Let’s return to the core issue: a boundary survey is not legally required to build a fence. It’s only necessary if the intent is to place that fence precisely on the property line — and even then, it remains a choice, not a mandate.

So when a homeowner chooses not to get a survey, it’s not evidence of noncompliance or dysfunction. It’s a rational decision to forgo a cost for a service they don’t legally need. In many residential scenarios, exact placement isn’t critical — fences are built on the perceived line, often guided by existing improvements or neighbor handshake agreements, and the law allows that.

Higher review fees may reduce the number of recorded surveys, but they don’t reduce fencing activity. They reduce demand for precision — and only among those who voluntarily seek it. That’s not a failure of policy; it’s how optional services work.

Uniform pricing doesn’t imply universal participation. Most people don’t require a survey, and therefore aren’t affected by the fee at all. If the policy goal is to ensure every fence is on the property line and backed by a legal record, that would require legislative change — not just a fee reduction. Legislative changes, written standards, actually, any standards, is something you have opposed at every turn.

And before we lean too hard into arguments about protecting the public, it’s fair to ask: whose ox is being gored? Are we talking about real harm to property owners, or are we defending a revenue model that depends on convincing people to buy precision they don’t legally need?
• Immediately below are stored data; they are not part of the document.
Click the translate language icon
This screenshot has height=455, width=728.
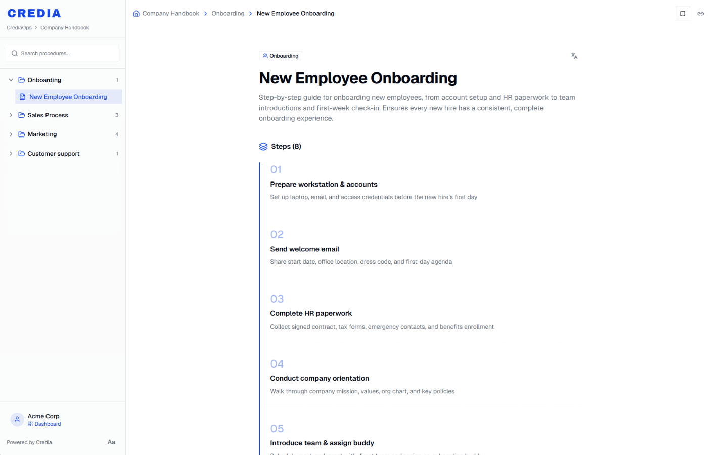click(x=574, y=56)
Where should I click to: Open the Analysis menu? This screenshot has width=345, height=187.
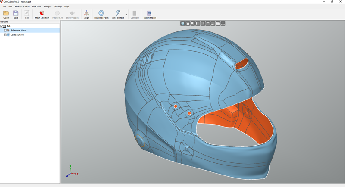47,6
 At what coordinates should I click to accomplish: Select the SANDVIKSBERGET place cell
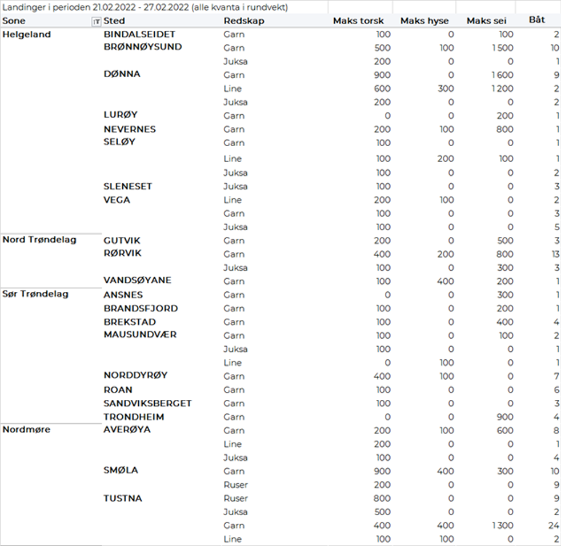[x=147, y=403]
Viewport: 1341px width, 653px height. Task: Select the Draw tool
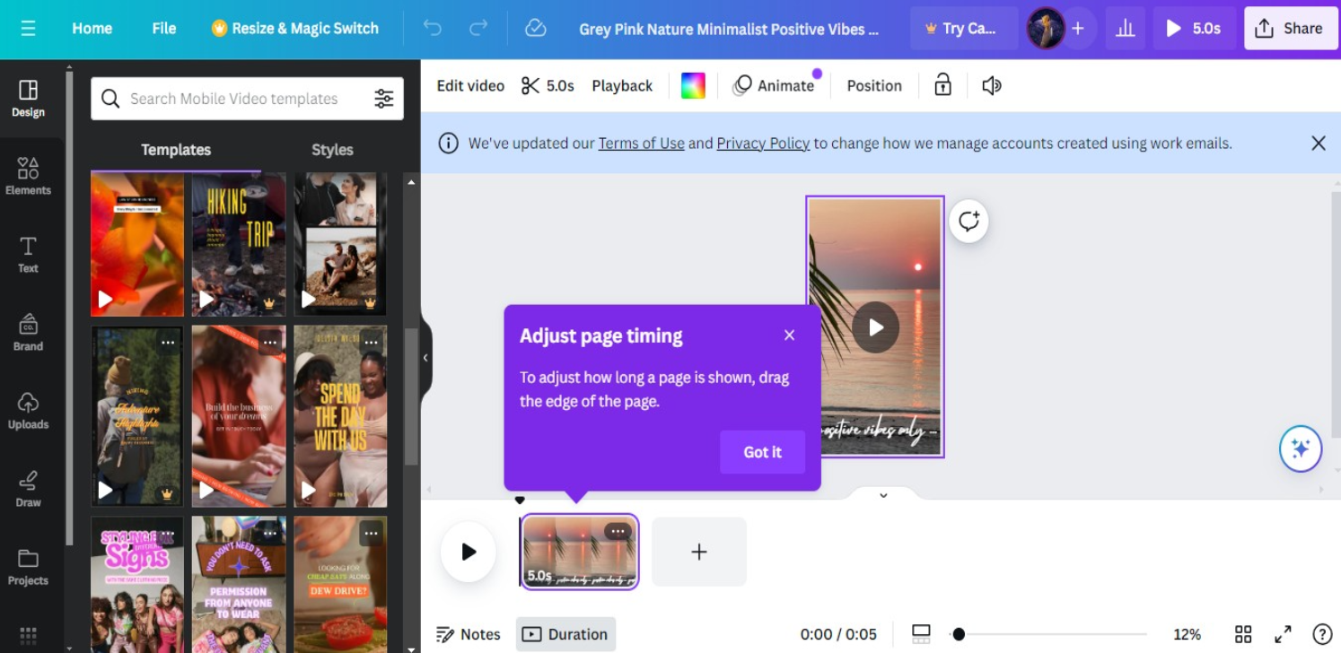28,489

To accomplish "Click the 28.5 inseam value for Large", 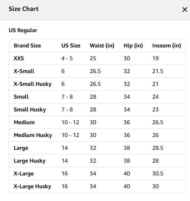I will click(158, 148).
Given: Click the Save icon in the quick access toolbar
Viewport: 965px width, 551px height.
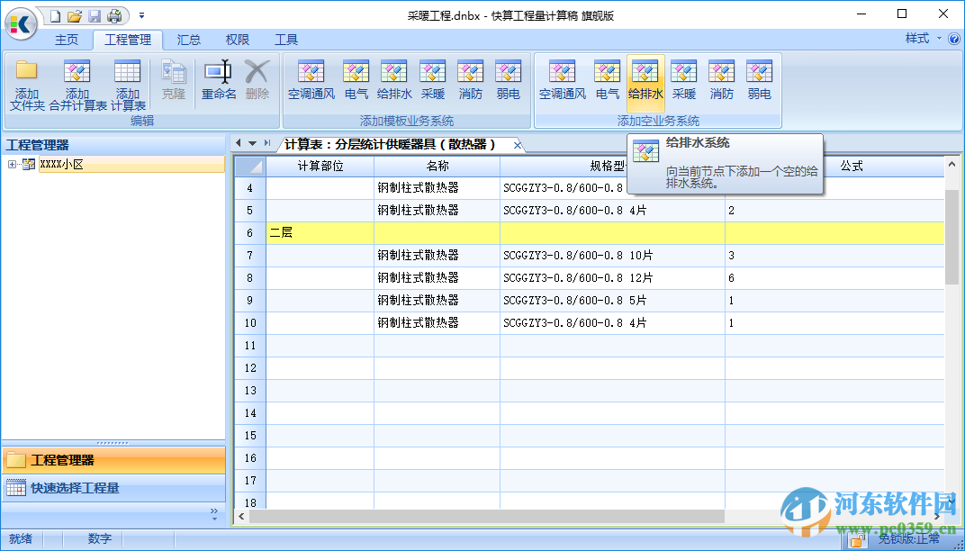Looking at the screenshot, I should pos(94,15).
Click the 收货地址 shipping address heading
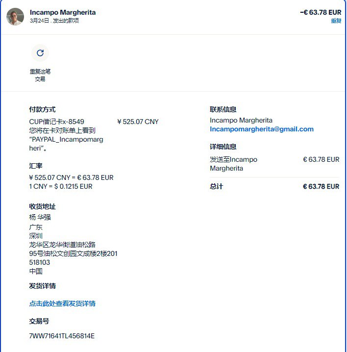The height and width of the screenshot is (352, 347). point(42,206)
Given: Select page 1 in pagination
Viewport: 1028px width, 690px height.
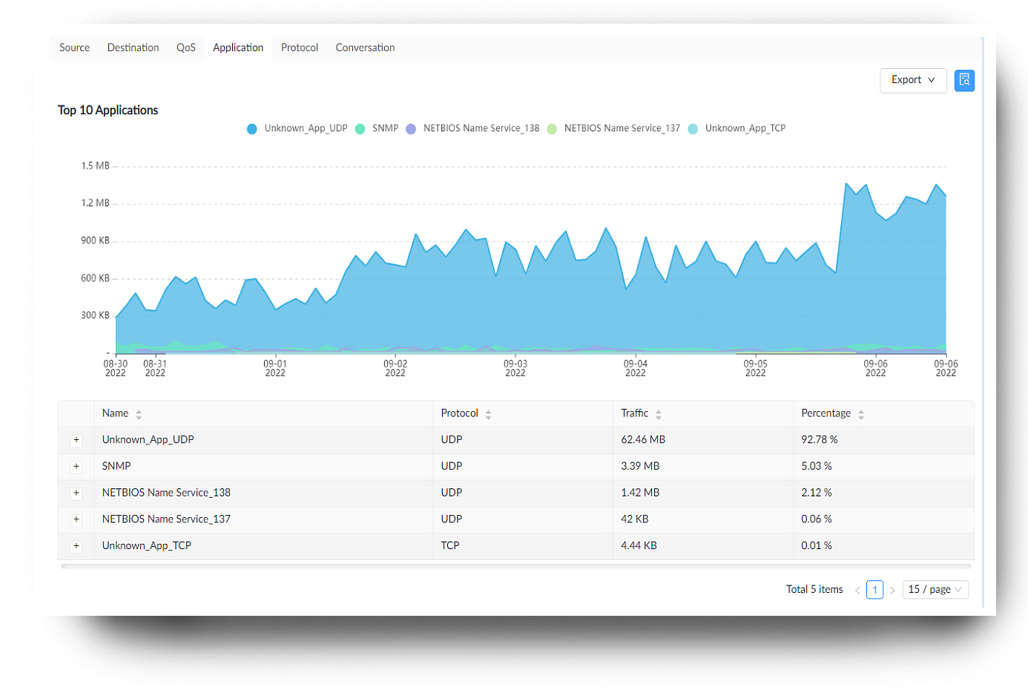Looking at the screenshot, I should 874,590.
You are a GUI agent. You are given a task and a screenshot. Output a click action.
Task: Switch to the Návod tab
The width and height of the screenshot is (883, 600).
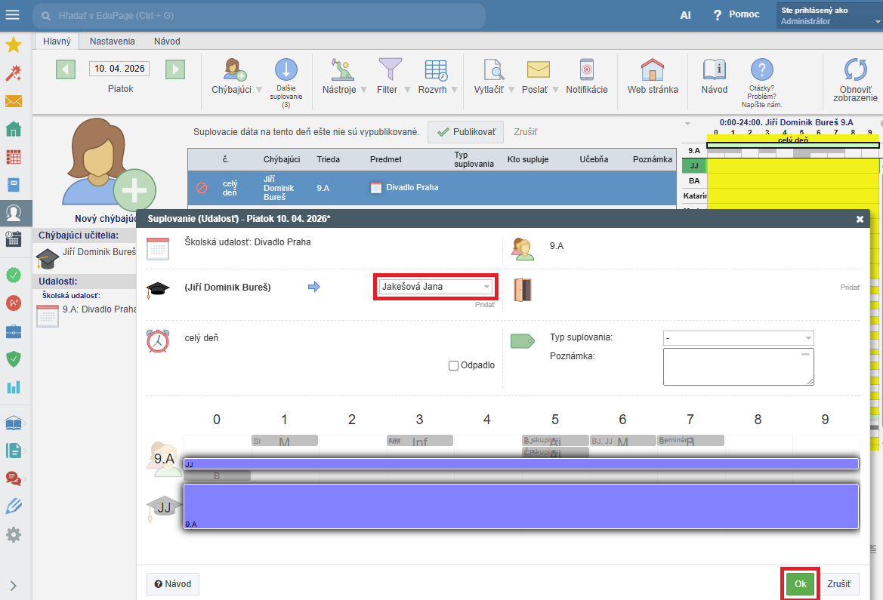167,42
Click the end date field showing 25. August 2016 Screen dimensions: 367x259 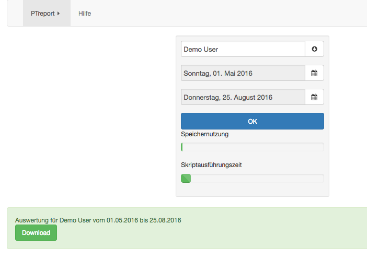(x=243, y=97)
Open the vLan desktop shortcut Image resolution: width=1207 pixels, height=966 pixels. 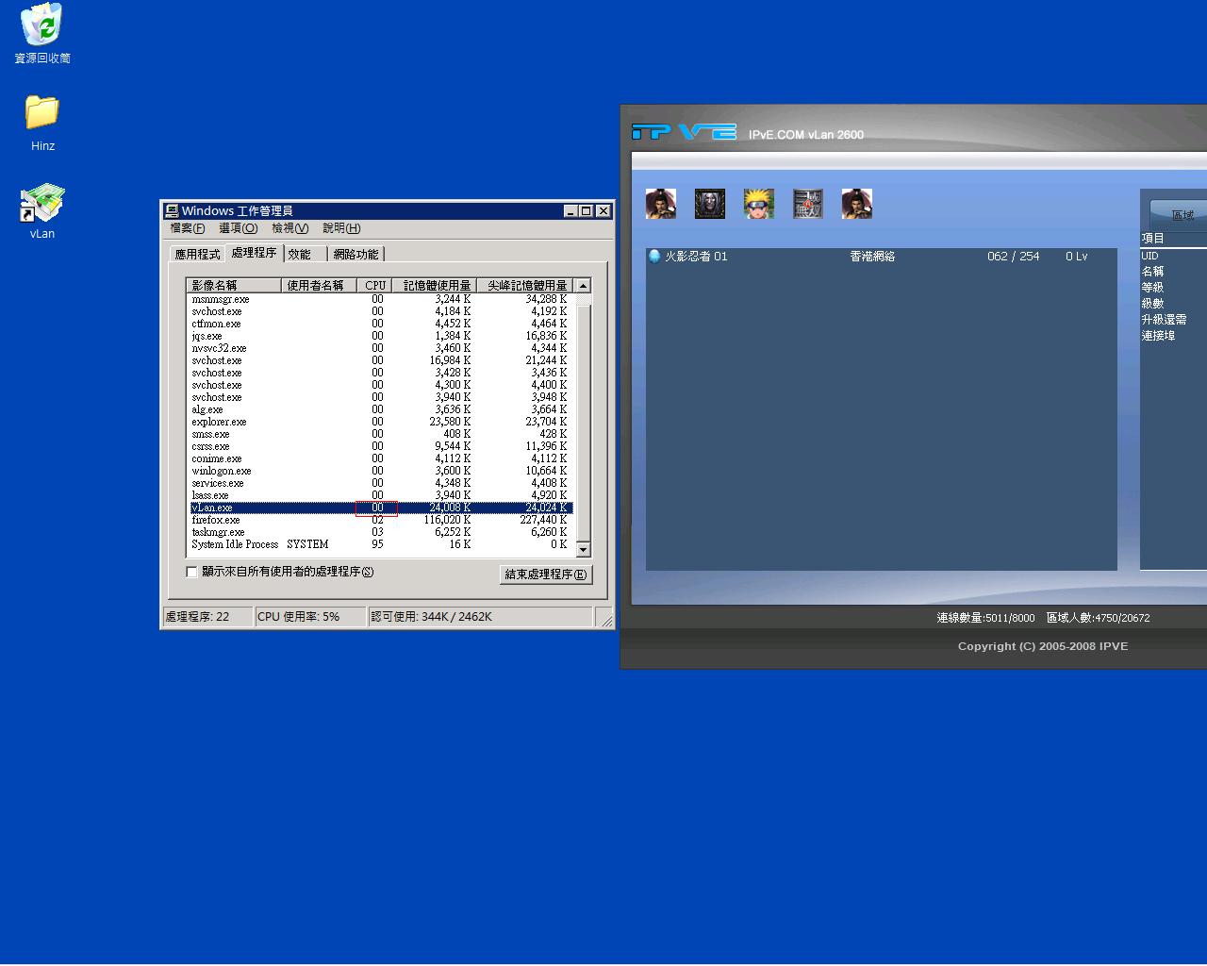tap(42, 207)
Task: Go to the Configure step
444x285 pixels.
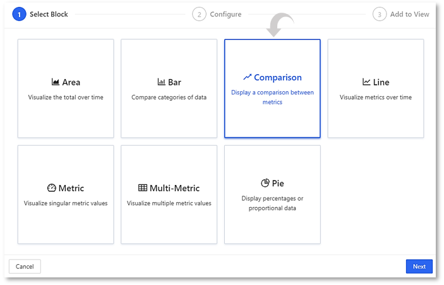Action: (225, 14)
Years ago, I had an attorney draft a fence line agreement that acknowledges the fence may not be placed on the actual property line and that both neighbors agree not to claim otherwise in the future, should the true boundary ever be determined. If the parties determine the line, they further agree to move the fence to line without delay. It’s a simple document, legally sound, and would show up in title. Both parties get clarity, live in peace, and no survey is needed. The legal fee to draft it was far less than the cost of a field survey and a Record of Survey.

I haven’t released the agreement publicly — because, well, fence surveyors need to eat, same as the buzzards (hat tip, Josey Wales). But if the loudest advocates of public interest in this debate are operating from the noblest of intentions, then I invite them to post my agreement online and make it freely available. Let’s see how committed we really are to “serving the public.”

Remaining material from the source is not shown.